**Document segment:**
Players say they’re going to closely follow the protocols laid out in MLB’s 113-page Operations Manual, and in fact, the Cubs seem to be taking these very seriously. On the other hand, Washington Nationals star Juan Soto tested positive for COVID-19 recently, and that raises the following questions:

Trying to separate the competitive considerations of Soto’s test circles back to the question of whether there should be a baseball season at all. [Nationals GM Mike] Rizzo should not be faulted for making the assessment, for doing his job in trying conditions. But it is difficult to listen to it and escape the dystopian nature of the 2020 baseball season. This is not going to be a galvanizing symbol for a battered America. It is a desperate attempt to salvage revenue. It is a survival test.

But here we are, playing baseball. Might as well make the best of it. It’s going to be “weird baseball” raised to the power of 10.

“Years from now, you’ll say you were there,” went the White Sox’ marketing slogan when they were closing old Comiskey Park 30 years ago, and while no fans can be “there” as in “inside the ballpark,” — maybe this year can be “years from now, you’ll say you watched it all on Marquee — we can still have a shared experience of baseball. Life in America is far from normal at this time and might not return to any semblance of pre-COVID-19 until there’s an effective vaccine. Baseball, I suppose, can give us just a little bit of that back, something to cheer for, wins and losses, even if we have that awful extra-inning runner-on-second rule. I get why they’re doing it this year, but seriously don’t bring that to any 162-game season going forward.

**Supplied entries:**
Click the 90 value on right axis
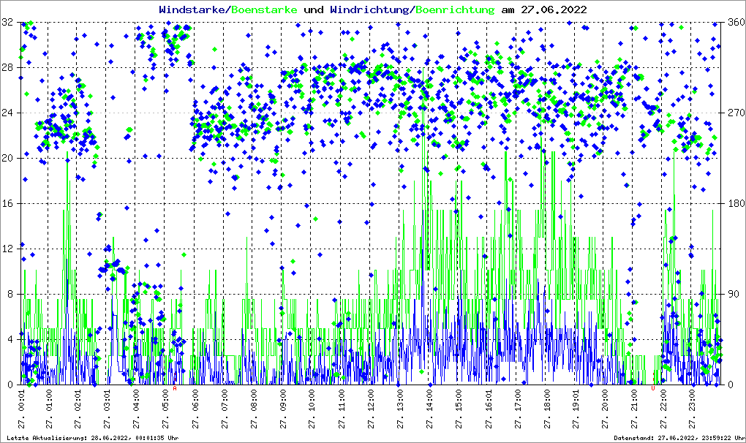 click(731, 294)
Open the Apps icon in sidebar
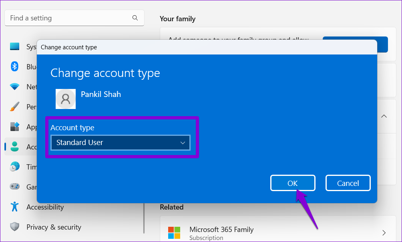 15,127

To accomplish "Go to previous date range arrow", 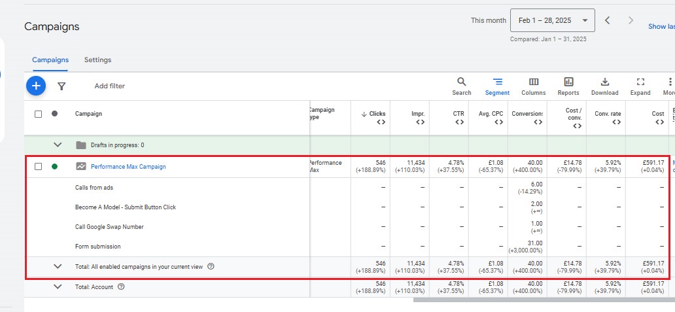I will click(x=607, y=20).
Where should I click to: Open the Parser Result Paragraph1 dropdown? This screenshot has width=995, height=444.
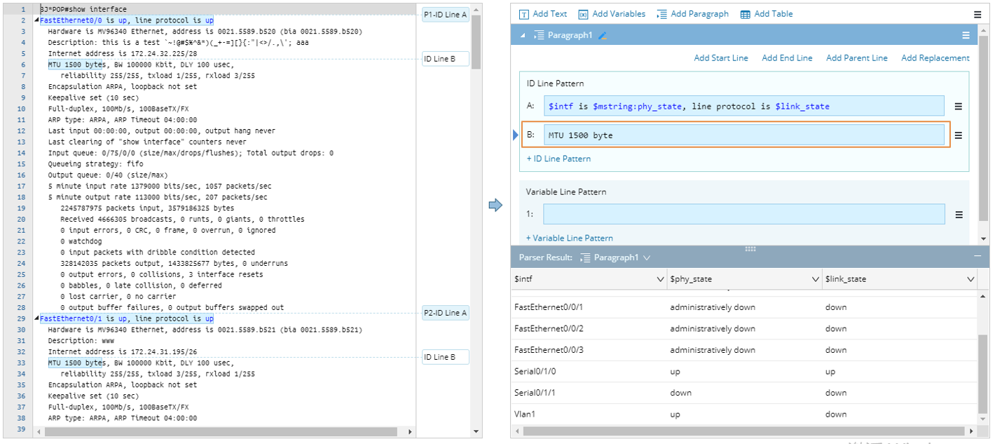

**Tasks to complete:**
• A. Answer these questions using the commentary on the 2020 baseball season, one answer per line:
(i) How many pages long is MLB's Operations Manual?
(ii) Which Washington Nationals star recently tested positive for COVID-19?
(iii) Which team's marketing slogan was "Years from now, you'll say you were there," and when was it used?
• B. List every baseball team named in the commentary on the 2020 baseball season.
• C. Carry on the commentary on the 2020 baseball season, starting after its last sentence.

**Answers to the exercises:**
• A.
(i) 113 pages.
(ii) Juan Soto.
(iii) The White Sox used it 30 years ago, when they were closing old Comiskey Park.

• B.
Cubs
Washington Nationals
White Sox

• C.
So I’ll follow the games, write about them here, instead of a progression from 0-0 to (perhaps) 94-68, the 2020 Cubs will go from 0-0 to 33-27 and likely get into the expanded postseason. Not only are we going to have crowd noise in the parks and on the broadcasts (I actually rather liked the fake crowd sounds), we are going to have fake fans on TV, at least on Fox-TV games:

Sometimes I think that MLB should have just said, “We tried,” and put off any thoughts of playing in 2020. Yes, I’d miss it, I’ve been missing it all year, and very likely, so have you.

But, again, here we are. They began Thursday and the Cubs will play Friday, and it’ll count, and I’ll watch and hope for the best, both for good health for everyone involved... and for the Chicago Cubs to win baseball games, because that has defined my summers for as long as I can remember. It starts this evening, 6:10 p.m. at Wrigley Field, Kyle Hendricks vs. Brandon Woodruff. A Friday night home opener — another first in this year of bizarre firsts.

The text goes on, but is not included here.